Such statements are difficult to square with the fact that Sweeney’s automated tracking accounts merely repackage public data provided by the Federal Aviation Administration, a government agency. That fact did not dissuade the Venable attorneys, who demanded that Sweeney “immediately stop providing information about our client’s location to the public.”
OK is making it easy a threat worth doing something about, or simply making public info easier to find? You're trying to have it both ways. Is it "just easier" or a real threat?
You don't walk in her shoes. You don't know what is or should be important to her. She may be wealthy, but maybe her personal value is something other than what you think it should be.
I don't walk in her shoes. Yeah duh, if I did I wouldn't be, because if I ever made 5 million I'd retire, buy a house, and live off interest comfortably the rest of my life.
I don't need any more than that (and technically don't even need that, considering I don't have it now and I'm not dead).
That's you, not her.
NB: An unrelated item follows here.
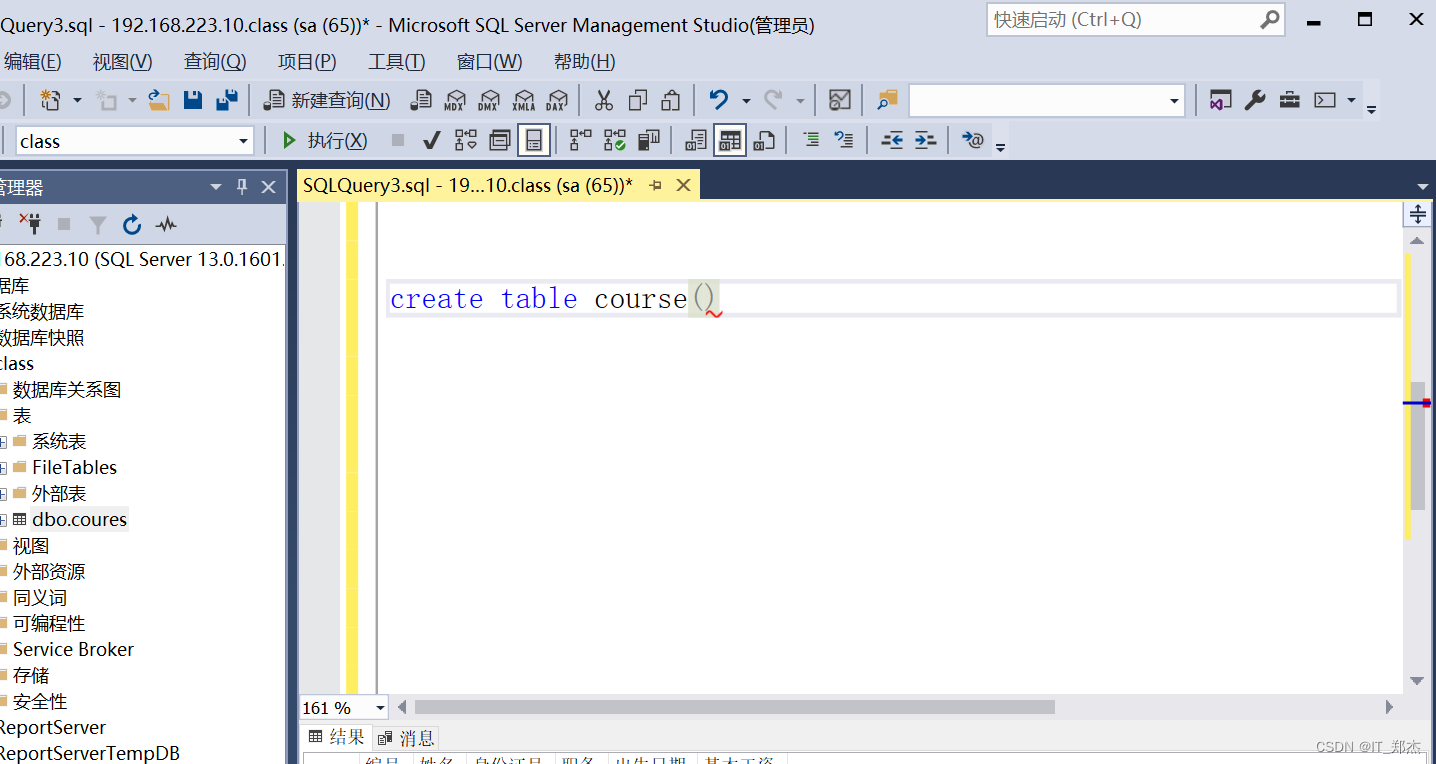The image size is (1436, 764).
Task: Select the XMLA query icon
Action: click(x=523, y=100)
Like most successful people I suspect she has higher aspirations. Although I find her music a bit jingleistic, I suspect making it is important to her, perhaps even more than her bank account.
But making music doesn't require her to charge so much money to make more money, only to break even.
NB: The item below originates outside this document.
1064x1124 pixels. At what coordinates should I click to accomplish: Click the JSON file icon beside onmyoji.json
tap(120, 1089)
In my opinion Higher aspiration doesn't absolve someone of taking advantage of others, even if it is "fair price" according to capitalism.
Sure it could be important to her. In my opinion that changes her desires from "wanting to make music" to "wanting to make more money".
I have yet to understand how it is "moral" for someone in a society to gather such disparate worth, and then call them "successful".
Is society success defined by how much you take advantage of others?
Wealth is a funny thing. Especially these days with so much money at the top. I don't begrudge someone being wealthy. I begrudge those that make money on their money and call it work.
I can begrudge the wealthy. Look at where Taylor Swift came from. She's the child of two wealthy investment bankers who moved to Nashville to support their daughters music career when she was still a tween. Taylor Swift has always been a marketing project, it's all she literally knows how to be since she was a literal child.
Billionaires also don't just have "I can live on this comfortably for the rest of my life" money they have "I can impact the world if I want to" money. If she never played another concert ever again she could travel the world and eat out at the world's most expensive restaurants and clothe herself in the most over expensive folies for the rest of her days and still leave a massive fortune to her children. Cupidity has no upper limit though so she's still focused on accruing money by changing the playing field to her advantage.